● **What to produce**:
Update the records from the start through the line containing "Looking at the screenshot, I should 439,352.", replacing "SALARY" with "BONUS" and leaving everything else unchanged.
···
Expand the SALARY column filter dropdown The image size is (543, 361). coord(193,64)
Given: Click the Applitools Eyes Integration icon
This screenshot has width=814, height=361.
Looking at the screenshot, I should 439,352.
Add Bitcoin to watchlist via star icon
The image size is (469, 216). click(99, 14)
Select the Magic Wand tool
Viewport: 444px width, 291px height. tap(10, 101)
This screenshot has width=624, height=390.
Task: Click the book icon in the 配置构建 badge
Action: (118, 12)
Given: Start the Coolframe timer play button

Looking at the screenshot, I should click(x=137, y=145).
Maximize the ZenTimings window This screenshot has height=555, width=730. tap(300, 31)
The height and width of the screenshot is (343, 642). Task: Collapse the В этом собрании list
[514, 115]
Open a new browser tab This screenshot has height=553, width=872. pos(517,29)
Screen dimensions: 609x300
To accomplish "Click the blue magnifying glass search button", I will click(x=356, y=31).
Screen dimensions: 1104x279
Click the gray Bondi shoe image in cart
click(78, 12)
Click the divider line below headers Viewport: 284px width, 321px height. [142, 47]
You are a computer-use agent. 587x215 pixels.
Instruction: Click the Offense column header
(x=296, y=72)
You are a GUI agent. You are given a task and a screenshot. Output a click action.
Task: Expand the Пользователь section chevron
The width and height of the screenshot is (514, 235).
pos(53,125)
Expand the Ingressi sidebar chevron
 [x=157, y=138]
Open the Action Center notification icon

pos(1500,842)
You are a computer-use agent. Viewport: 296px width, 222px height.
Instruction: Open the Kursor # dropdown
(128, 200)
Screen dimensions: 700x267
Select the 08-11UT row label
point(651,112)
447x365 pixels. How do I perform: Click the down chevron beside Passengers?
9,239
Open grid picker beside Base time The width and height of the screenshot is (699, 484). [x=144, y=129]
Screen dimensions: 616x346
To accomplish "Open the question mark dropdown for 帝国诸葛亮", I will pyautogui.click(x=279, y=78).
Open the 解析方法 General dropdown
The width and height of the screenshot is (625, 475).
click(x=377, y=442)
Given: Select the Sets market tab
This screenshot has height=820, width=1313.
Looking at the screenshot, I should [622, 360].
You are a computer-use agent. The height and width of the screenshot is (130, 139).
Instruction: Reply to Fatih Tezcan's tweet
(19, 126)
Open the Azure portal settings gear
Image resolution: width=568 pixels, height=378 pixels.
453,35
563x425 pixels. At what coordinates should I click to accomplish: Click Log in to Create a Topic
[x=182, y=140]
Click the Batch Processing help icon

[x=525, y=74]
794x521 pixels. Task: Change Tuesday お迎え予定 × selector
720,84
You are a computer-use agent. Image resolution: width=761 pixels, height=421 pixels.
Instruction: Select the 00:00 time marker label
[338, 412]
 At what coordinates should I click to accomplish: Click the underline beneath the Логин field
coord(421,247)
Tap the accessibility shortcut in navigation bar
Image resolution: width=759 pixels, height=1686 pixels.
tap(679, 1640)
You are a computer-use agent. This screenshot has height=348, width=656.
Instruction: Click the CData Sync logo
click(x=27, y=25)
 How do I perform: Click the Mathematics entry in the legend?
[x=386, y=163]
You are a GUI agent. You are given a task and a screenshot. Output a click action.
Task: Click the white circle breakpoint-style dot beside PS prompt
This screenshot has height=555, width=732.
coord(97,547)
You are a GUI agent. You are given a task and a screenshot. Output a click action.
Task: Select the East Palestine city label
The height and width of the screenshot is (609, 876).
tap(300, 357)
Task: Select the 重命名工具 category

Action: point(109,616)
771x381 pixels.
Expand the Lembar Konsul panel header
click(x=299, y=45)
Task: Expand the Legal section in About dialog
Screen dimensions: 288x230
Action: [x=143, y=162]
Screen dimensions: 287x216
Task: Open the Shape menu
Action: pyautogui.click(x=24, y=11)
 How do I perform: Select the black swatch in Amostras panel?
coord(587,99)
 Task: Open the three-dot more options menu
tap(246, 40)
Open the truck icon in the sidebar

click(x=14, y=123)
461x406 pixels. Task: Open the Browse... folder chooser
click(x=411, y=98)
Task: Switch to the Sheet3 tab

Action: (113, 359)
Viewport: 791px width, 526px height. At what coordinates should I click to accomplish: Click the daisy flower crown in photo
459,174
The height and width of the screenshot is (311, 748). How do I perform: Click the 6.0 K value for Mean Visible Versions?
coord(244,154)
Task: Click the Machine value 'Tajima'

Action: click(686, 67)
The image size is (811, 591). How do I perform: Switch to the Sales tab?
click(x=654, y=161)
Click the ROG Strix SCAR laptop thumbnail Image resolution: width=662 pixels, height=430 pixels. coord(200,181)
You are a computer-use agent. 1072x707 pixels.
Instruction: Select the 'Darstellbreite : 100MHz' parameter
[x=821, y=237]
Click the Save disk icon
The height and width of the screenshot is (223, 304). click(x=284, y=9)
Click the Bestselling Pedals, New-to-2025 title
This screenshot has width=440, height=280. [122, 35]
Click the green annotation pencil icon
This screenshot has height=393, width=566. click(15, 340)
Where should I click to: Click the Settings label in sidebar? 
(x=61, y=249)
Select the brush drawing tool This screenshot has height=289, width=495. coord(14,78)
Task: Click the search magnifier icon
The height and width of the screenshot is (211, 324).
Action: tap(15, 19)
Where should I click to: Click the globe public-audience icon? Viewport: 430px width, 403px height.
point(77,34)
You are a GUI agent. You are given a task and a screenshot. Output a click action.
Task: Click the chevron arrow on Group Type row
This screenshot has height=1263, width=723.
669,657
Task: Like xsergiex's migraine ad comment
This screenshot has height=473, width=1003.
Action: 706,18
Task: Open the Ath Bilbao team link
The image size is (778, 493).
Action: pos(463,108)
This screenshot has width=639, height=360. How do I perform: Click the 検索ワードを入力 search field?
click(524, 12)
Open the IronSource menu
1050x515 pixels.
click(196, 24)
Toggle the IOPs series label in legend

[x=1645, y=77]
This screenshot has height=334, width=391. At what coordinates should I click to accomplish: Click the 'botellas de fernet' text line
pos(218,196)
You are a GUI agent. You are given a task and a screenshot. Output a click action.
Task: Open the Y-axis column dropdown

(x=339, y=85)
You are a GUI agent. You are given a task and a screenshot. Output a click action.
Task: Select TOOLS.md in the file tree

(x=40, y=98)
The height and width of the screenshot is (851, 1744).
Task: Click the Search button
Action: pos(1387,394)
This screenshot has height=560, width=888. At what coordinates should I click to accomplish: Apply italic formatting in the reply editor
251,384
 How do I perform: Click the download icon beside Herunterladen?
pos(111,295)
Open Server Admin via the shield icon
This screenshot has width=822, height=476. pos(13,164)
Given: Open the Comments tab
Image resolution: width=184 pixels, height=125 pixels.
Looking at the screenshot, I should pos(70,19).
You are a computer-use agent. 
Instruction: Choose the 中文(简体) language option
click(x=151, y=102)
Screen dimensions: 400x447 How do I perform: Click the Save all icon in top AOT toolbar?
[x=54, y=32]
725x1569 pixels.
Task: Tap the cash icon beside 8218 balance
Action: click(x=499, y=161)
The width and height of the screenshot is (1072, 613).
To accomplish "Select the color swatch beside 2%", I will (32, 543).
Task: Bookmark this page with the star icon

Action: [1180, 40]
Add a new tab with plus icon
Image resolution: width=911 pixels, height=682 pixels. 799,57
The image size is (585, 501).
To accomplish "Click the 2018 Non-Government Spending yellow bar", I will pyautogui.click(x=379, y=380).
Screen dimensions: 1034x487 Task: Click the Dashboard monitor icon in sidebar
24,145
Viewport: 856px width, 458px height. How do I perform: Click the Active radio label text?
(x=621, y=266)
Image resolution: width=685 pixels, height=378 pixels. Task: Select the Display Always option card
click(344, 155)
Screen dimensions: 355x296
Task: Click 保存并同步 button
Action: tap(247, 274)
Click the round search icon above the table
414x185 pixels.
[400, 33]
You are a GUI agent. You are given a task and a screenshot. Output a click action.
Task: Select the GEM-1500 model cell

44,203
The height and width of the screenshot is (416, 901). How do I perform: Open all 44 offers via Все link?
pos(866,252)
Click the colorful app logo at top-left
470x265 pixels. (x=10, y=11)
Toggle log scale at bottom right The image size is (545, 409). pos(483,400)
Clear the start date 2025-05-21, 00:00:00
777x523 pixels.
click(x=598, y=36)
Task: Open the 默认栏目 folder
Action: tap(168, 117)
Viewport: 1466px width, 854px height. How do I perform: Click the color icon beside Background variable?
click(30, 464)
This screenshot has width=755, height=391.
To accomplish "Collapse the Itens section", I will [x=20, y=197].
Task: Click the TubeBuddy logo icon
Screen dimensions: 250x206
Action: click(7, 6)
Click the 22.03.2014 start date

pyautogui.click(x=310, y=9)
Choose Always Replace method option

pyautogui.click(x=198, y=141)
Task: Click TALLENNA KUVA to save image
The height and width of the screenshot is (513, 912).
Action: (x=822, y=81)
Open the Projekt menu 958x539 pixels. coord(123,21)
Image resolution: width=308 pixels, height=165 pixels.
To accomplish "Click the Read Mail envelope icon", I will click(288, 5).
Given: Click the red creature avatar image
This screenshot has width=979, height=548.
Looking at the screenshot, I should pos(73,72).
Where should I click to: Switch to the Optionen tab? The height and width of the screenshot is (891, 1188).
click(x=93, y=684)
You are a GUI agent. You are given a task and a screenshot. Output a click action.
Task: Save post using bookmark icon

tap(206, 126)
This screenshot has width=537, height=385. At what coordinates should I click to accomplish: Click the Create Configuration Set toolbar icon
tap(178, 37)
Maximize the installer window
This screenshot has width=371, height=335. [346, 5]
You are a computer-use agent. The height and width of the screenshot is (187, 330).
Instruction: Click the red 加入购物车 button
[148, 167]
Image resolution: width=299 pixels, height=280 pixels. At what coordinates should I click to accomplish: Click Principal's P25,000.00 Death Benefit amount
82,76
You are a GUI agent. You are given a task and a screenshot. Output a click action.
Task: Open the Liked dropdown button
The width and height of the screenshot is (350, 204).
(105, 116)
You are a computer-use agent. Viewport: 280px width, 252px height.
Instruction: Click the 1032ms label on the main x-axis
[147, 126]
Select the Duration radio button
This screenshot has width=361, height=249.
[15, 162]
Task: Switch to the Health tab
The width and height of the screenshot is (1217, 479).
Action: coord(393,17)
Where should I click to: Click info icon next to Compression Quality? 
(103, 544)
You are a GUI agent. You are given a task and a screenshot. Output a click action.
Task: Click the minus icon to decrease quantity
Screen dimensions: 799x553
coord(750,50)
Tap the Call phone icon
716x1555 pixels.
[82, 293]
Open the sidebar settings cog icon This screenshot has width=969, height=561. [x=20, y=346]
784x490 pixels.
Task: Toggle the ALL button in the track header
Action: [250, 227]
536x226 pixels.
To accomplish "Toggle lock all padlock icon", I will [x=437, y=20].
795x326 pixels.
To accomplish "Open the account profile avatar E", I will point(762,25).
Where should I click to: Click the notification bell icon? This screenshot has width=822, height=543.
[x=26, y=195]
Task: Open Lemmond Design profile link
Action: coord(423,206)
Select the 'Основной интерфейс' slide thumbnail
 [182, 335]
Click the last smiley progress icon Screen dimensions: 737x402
···
● **Full response**:
Expand the BONUS column filter dropdown The image size is (543, 361). coord(193,64)
Given: Click the Applitools Eyes Integration icon
This screenshot has width=814, height=361.
Looking at the screenshot, I should 439,352.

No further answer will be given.